- Born: December 17, 1944 Madras, India
- Died: February 10, 1998 (aged 53) Quito, Ecuador
- Education: Indian Institute of Technology Madras Oklahoma State University Wharton School of the University of Pennsylvania
- Occupation: Academic
- Employer: Harvard Business School
- Spouse: Mrinalini Mani
- Children: 2 sons

= Ramchandran Jaikumar =

Ramchandran Jaikumar, also known as Jai Jaikumar, (December 17, 1944 – February 10, 1998) was an Indian-born, US-based decision scientist. He was the Daewoo Professor of Business Administration at the Harvard Business School. He was an expert in computer-aided manufacturing, robots and operating systems. He won several awards for his research.

==Early life==
Ramchandran Jaikumar was born on December 17, 1944, in Madras, now known as Chennai, India.

Jaikumar graduated from the Indian Institute of Technology Madras, where he earned a bachelor's degree. While he was in college, he took up rock climbing. He subsequently earned a master's degree in industrial engineering from Oklahoma State University and a PhD in decision sciences from the Wharton School of the University of Pennsylvania, where his thesis supervisor was Professor Marshall L. Fisher.

==Career==
Jaikumar began his career at the Harvard Business School in 1980, where he taught MBA students. He subsequently became the Daewoo Professor of Business Administration. He was an expert in computer-aided manufacturing. In a 1984 article, he compared robots made in the United States and Japan, and he concluded that Japanese robots were far superior. By the 1990s, he published research about operating systems, and he argued for a minimalist approach.

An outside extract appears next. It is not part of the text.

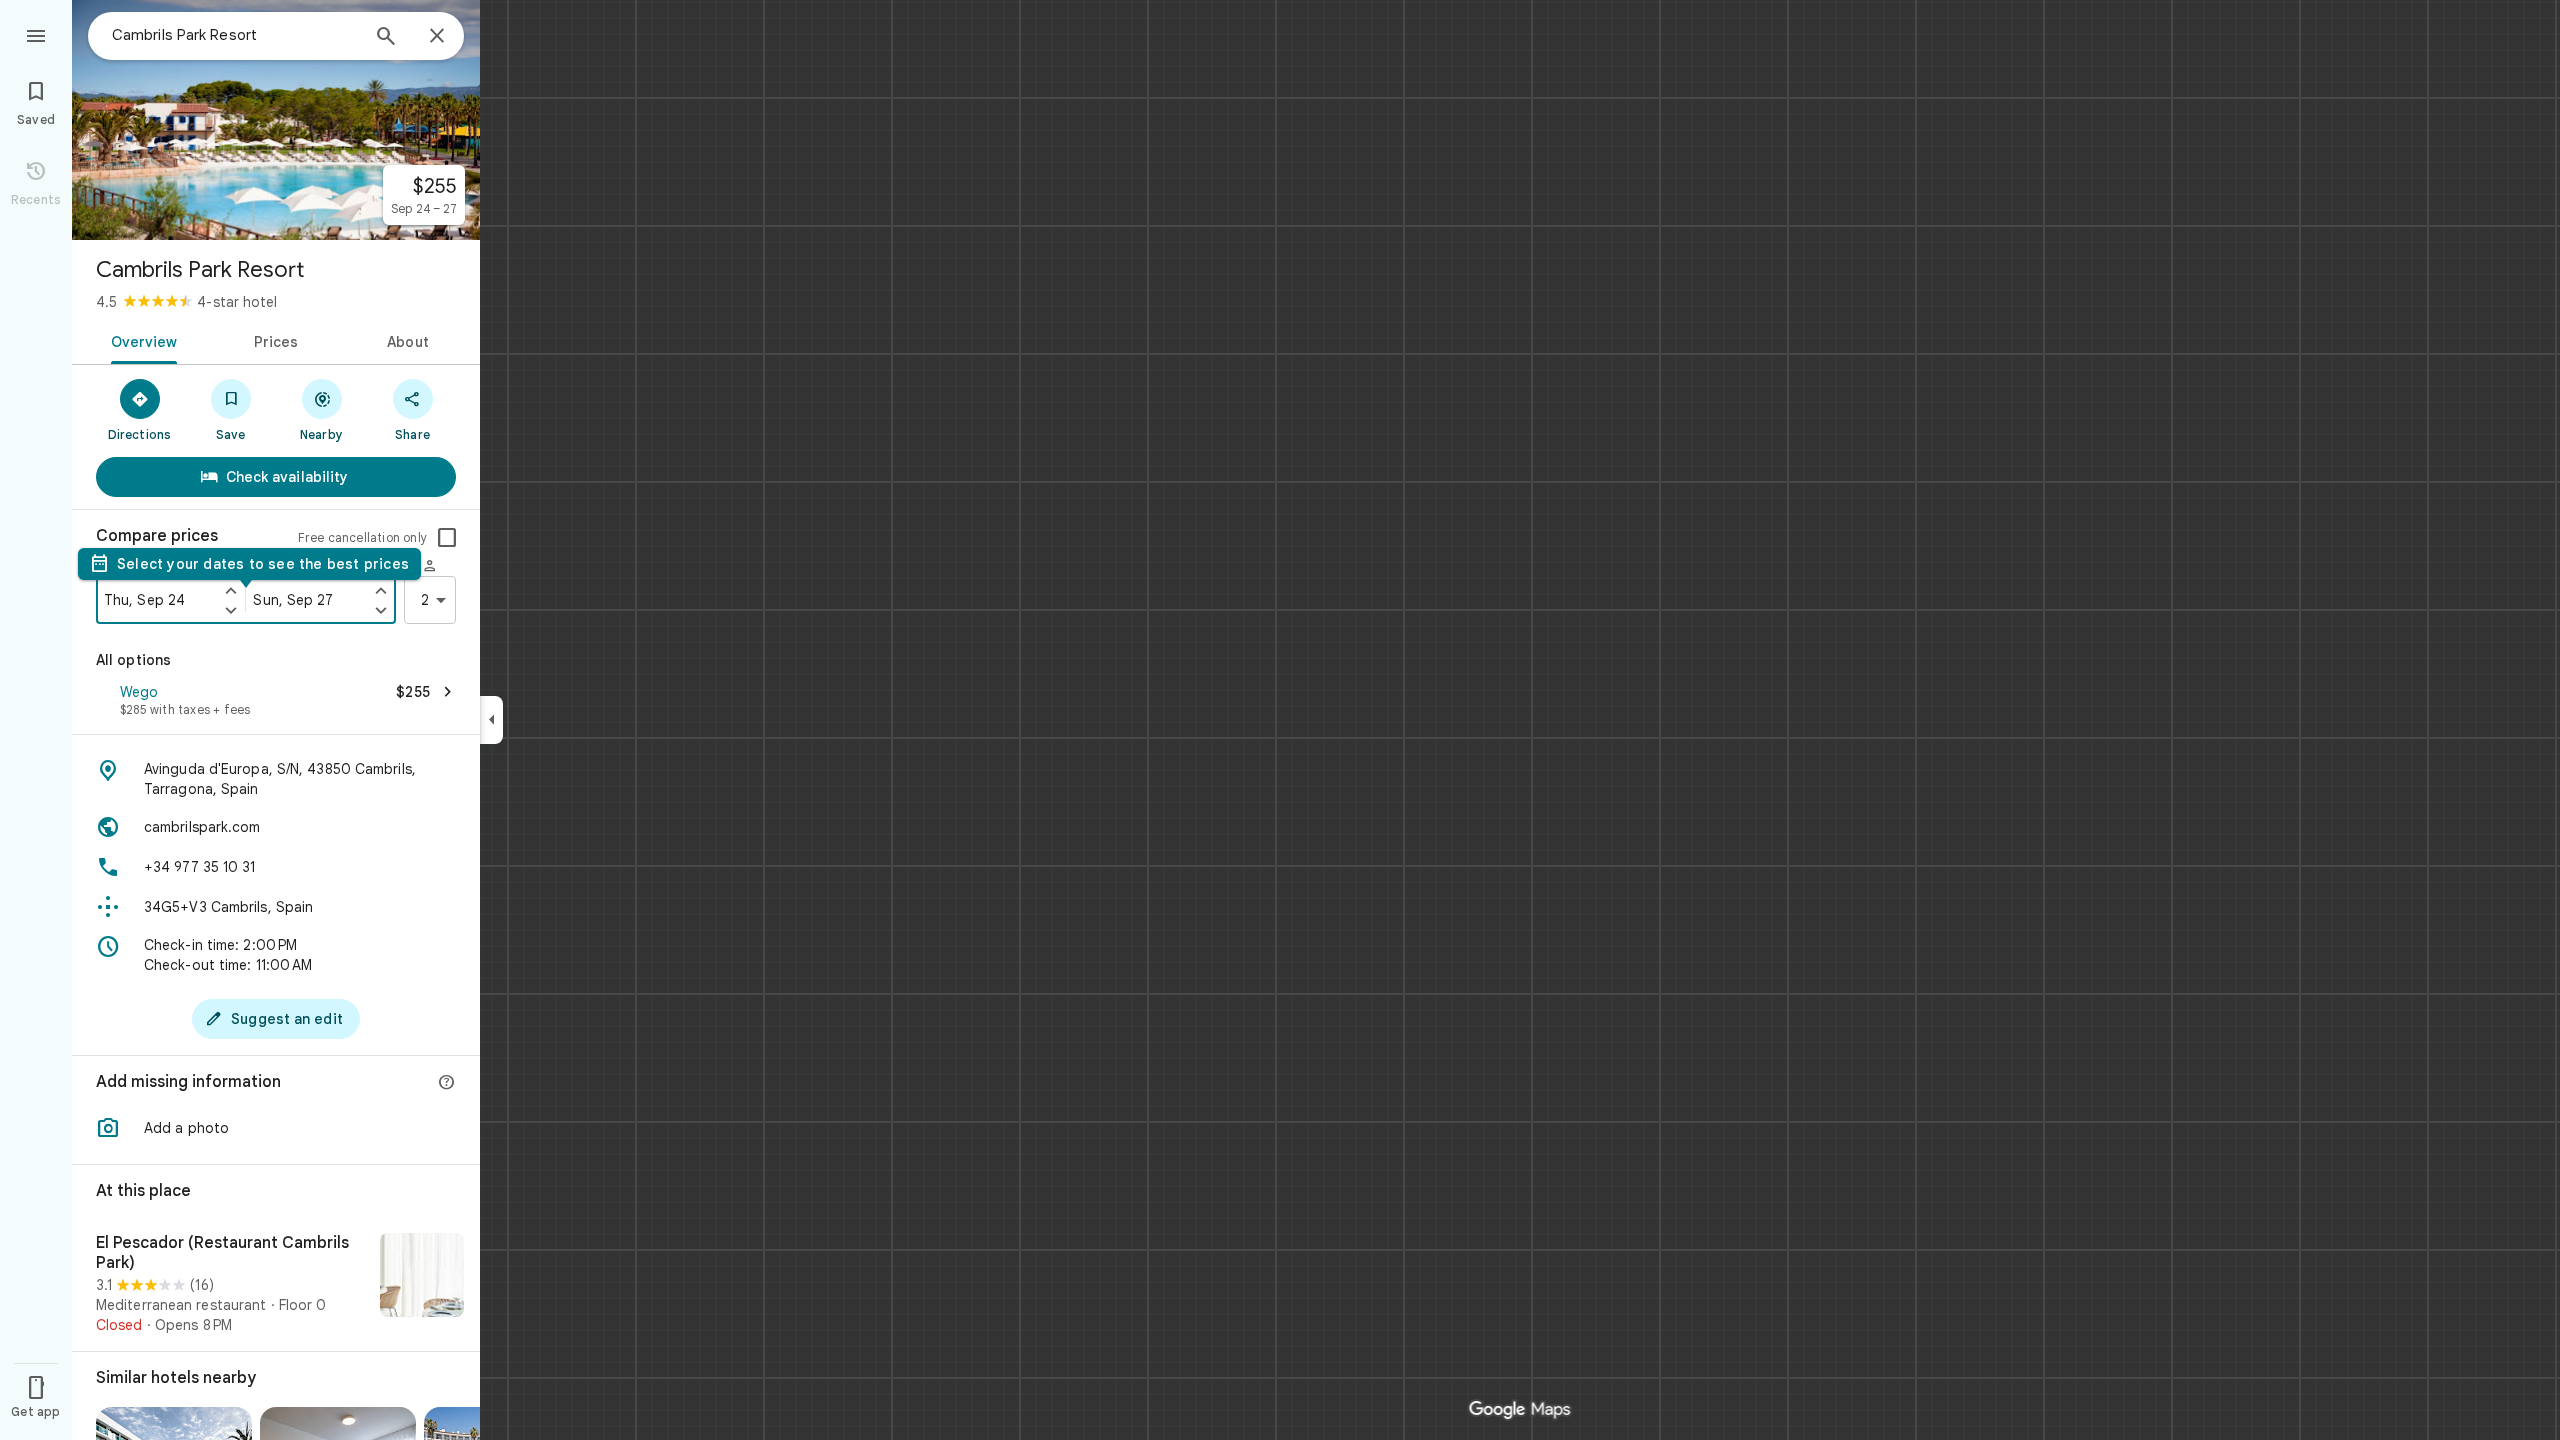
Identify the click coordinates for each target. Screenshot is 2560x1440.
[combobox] (235, 35)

Jaikumar worked with his thesis advisor Fisher on a consulting project between the University of Pennsylvania and Air Products & Chemicals, which won the 1983 Franz Edelman Award for Achievement in Operations Research and the Management Sciences. He won the same award in 1998. He also won the E. Grosvener Best Paper Award from the Council of Supply Chain Management Professionals in 1984. Additionally, he won the Frederick Winslow Taylor Medal from the American Society of Mechanical Engineers and the Grosvenor Plowman Prize from the National Council for Physical Distribution Management.

Jaikumar served on committees of the National Research Council. He was an advisor to the Office of Technology Assessment and the United States Senate Committee on Commerce and Science.

Jaikumar encouraged his students to enjoy their lives outside the classroom. He also taught that success was ultimately a matter of luck, which meant successful professionals were duty-bound to give back and help the less fortunate.

==Personal life and death==
Jaikumar was married to Mrinalini Mani, and they had two sons, Nikhil and Arjun. They resided in West Newton, Massachusetts. Jaikumar climbed the Himalayas. On another trip to Greenland, he climbed a previously nameless mountain and called it "Minarjnik."

As an adult, Jaikumar built a school and paid for the teaching staff of a Himalayan village where he had been rescued from a fall by an Indian shepherdess during a climbing expedition when he was a college student.

Jaikumar died of a heart attack while he was rock-climbing in Quito, Ecuador on February 10, 1998. He was 53. A memorial service was held at the Memorial Church of Harvard University.